Study text:
Outside money really mattered: In Sink, national Democrats landed the high-profile and well-known candidate they wanted in this race, and she faced nominal opposition in January's Democratic primary.
Jolly was far from the GOP's dream candidate, and he had to battle to win his party's nomination. The past two months, he faced a barrage of attacks by Democrats on his days as a lobbyist and his work for groups pushing to privatize Social Security. Sink, meanwhile, greatly out-raised, and outspent Jolly.
But support from outside groups gave Jolly a major boost.
Since it's one of a dwindling number of competitive districts and since it was the only game in town, outside money poured into the race. It was the most expensive contest so far this cycle, topping even last year's special U.S. Senate election in Massachusetts.
In addition to the approximate $2.5 million spent by the two campaigns, the party committees and outside groups dished out more than $9 million to run TV and radio ads, other paid media and direct mail, according to the Center for Responsive Politics, which monitors outside spending.

What you have to do: Continue the article on outside money in the Jolly–Sink House race, starting after its last sentence.

Data for analysis:
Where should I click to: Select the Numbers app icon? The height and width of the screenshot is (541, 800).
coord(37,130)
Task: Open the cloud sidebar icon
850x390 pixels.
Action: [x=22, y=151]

...

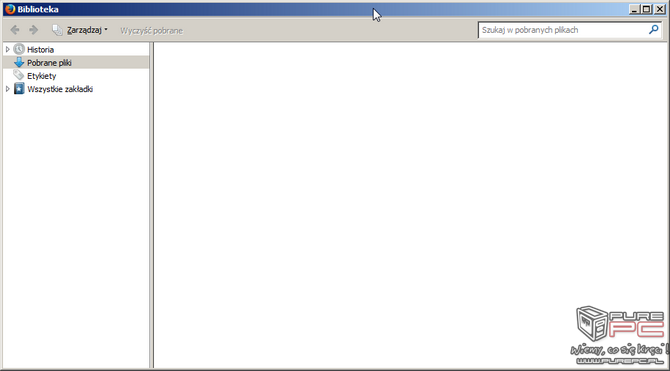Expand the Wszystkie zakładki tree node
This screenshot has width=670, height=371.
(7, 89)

Answer to this problem:
The pro-Republican group American Crossroads, which said it spent $500,000 on the contest, said that Florida-13 was just an appetizer
"A lot of us rolled up our sleeves after 2012, studied the Obama playbook and invested in targeted voter turnout and more effective messaging. The Florida CD-13 special was an important test market and there was unprecedented cooperation among outside groups. We intend to keep refining these lessons as we prepare for the fall elections," said Crossroads CEO Stephen Law.
Turnout mattered: Florida-13, which is a swing district in a swing state, covers most of Pinellas County between Tampa Bay and the Gulf of Mexico, including parts of St. Petersburg. While Young captured 58% of the vote in his 2012 re-election, President Barack Obama narrowly carried the district in his 2008 and 2012 victories.
So what happened Tuesday?
Jolly won by around 3,500 votes out of some 180,000 cast. A libertarian candidate grabbed just under 5% of the vote.
The plain and simple truth is that Sink lost because Democratic voters didn't vote. Turnout in the 2012 election was nearly double what it was in the special election.
Democratic officials Wednesday said by their calculations, the GOP had a plus-13 advantage in the voting electorate in Tuesday's special election, compared to a plus-five advantage for the Republicans in the district in 2012.
"The reality is Alex Sink was able to narrow a very large Republican advantage in turnout. She did very well with independent voters," said Garin.
And Israel vowed to win the district come November, when he says the electorate will be more slightly more favorable to the Democrats.
"If this election were in November instead of March, I think Alex Sink would have won," Israel added.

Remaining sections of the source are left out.